*TASK DIRECTIONS:* Quote word for word everything in the records from the line containing "[Religioso category] (139, 2355)" down to the line containing "Privacy Policy (745, 2392)", including both of those lines.

|---|

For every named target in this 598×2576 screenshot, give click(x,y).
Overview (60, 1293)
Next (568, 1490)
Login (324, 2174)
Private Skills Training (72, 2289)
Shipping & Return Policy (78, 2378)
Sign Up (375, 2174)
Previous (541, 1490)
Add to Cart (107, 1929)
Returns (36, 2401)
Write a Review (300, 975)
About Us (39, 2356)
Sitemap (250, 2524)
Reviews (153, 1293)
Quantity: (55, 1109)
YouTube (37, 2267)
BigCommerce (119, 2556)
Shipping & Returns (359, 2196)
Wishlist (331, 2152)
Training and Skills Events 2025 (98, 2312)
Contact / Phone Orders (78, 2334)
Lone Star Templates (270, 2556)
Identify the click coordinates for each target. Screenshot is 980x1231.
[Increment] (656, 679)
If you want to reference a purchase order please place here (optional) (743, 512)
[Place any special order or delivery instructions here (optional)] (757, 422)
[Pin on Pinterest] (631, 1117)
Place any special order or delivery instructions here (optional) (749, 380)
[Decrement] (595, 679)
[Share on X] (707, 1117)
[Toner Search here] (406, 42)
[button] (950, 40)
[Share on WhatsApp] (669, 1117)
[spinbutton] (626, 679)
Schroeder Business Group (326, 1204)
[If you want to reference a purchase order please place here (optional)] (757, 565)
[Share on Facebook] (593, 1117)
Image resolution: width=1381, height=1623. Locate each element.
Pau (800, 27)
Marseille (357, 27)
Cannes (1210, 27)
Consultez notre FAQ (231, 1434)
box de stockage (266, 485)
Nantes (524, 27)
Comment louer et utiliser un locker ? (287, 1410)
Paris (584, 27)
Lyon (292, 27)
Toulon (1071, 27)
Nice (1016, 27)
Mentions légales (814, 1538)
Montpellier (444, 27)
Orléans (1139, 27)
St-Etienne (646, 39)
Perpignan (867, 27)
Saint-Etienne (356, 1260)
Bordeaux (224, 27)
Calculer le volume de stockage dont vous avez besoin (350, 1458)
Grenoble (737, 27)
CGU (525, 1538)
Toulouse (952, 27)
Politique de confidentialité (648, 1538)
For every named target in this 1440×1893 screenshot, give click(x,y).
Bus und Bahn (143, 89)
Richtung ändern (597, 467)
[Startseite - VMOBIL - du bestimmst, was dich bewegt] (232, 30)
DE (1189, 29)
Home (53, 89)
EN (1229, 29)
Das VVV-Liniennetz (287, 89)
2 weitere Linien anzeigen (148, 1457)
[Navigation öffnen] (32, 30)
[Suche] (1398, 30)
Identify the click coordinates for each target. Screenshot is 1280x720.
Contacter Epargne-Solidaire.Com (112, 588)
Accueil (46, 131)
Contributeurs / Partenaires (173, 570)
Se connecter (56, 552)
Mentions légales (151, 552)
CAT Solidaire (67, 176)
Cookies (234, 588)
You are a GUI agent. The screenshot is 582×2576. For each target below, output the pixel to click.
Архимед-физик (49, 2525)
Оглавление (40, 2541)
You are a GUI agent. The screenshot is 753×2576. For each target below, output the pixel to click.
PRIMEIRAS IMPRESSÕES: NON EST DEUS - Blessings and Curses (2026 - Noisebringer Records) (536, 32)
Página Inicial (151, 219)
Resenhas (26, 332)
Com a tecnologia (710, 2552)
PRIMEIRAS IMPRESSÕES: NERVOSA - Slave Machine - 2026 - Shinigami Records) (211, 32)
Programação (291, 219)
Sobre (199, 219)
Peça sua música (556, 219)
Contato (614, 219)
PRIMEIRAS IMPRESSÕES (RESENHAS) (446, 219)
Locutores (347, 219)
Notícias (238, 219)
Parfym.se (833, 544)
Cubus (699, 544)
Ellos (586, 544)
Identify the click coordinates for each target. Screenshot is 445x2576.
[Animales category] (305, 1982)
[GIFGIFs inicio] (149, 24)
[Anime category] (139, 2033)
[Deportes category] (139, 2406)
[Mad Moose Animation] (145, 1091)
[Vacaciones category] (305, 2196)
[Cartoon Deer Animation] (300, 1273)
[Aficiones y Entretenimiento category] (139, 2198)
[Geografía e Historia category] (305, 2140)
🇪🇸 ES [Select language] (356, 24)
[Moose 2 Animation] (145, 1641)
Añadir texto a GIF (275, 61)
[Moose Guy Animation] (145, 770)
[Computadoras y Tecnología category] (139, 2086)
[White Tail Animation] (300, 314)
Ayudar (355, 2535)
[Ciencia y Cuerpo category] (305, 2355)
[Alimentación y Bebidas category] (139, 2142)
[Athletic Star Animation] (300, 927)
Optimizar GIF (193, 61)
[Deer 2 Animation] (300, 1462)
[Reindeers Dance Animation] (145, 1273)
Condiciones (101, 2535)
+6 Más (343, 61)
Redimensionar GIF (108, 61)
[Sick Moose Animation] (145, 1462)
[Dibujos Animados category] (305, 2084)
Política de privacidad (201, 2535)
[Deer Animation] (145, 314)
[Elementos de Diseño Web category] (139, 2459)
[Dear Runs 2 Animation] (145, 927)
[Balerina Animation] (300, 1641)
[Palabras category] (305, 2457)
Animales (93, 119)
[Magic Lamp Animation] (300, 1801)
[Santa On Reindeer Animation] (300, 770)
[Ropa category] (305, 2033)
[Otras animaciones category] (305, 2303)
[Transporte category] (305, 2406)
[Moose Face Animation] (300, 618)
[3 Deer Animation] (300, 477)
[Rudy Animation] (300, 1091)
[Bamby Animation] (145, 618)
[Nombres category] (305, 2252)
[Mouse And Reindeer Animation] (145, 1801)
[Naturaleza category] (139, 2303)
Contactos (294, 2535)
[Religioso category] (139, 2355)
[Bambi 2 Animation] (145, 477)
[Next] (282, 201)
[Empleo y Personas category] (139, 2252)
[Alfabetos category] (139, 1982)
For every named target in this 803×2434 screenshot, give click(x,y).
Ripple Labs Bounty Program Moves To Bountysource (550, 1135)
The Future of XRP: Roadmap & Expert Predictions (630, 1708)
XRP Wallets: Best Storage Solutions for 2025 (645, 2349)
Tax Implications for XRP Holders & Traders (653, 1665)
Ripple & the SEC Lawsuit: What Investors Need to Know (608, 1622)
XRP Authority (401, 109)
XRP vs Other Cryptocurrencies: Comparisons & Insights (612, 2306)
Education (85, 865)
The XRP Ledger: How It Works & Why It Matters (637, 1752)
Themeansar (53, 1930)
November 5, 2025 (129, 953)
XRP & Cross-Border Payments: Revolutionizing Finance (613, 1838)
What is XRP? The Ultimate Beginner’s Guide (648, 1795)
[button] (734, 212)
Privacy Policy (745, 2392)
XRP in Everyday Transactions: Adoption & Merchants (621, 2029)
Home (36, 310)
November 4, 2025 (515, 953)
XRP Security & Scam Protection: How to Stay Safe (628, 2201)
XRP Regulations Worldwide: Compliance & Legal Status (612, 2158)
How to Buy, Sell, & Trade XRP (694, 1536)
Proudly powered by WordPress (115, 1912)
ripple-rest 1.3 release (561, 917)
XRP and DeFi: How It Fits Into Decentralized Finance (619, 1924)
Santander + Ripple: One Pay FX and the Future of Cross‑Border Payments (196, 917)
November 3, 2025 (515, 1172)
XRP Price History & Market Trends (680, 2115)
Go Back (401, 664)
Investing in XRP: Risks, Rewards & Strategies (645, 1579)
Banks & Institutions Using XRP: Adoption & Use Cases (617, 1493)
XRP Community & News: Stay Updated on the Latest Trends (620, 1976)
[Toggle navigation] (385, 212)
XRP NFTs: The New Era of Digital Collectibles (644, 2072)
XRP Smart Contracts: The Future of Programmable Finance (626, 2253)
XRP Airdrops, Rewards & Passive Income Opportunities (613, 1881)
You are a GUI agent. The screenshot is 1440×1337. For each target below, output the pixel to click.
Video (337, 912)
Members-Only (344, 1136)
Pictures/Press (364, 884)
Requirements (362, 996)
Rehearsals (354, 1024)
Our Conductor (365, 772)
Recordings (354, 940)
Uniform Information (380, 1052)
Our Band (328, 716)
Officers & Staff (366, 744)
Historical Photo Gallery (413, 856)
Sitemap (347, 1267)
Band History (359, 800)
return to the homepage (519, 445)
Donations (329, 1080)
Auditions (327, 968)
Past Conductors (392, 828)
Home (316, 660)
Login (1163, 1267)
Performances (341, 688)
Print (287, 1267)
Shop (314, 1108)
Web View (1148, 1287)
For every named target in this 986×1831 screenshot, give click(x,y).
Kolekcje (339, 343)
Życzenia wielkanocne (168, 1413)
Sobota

|---|

*ANSWER TO THIS PROBLEM:*
[Religioso category] (139, 2355)
[Bambi 2 Animation] (145, 477)
[Next] (282, 201)
[Empleo y Personas category] (139, 2252)
[Alfabetos category] (139, 1982)
For every named target in this 803×2434 screenshot, give click(x,y).
Ripple Labs Bounty Program Moves To Bountysource (550, 1135)
The Future of XRP: Roadmap & Expert Predictions (630, 1708)
XRP Wallets: Best Storage Solutions for 2025 (645, 2349)
Tax Implications for XRP Holders & Traders (653, 1665)
Ripple & the SEC Lawsuit: What Investors Need to Know (608, 1622)
XRP Authority (401, 109)
XRP vs Other Cryptocurrencies: Comparisons & Insights (612, 2306)
Education (85, 865)
The XRP Ledger: How It Works & Why It Matters (637, 1752)
Themeansar (53, 1930)
November 5, 2025 (129, 953)
XRP & Cross-Border Payments: Revolutionizing Finance (613, 1838)
What is XRP? The Ultimate Beginner’s Guide (648, 1795)
[button] (734, 212)
Privacy Policy (745, 2392)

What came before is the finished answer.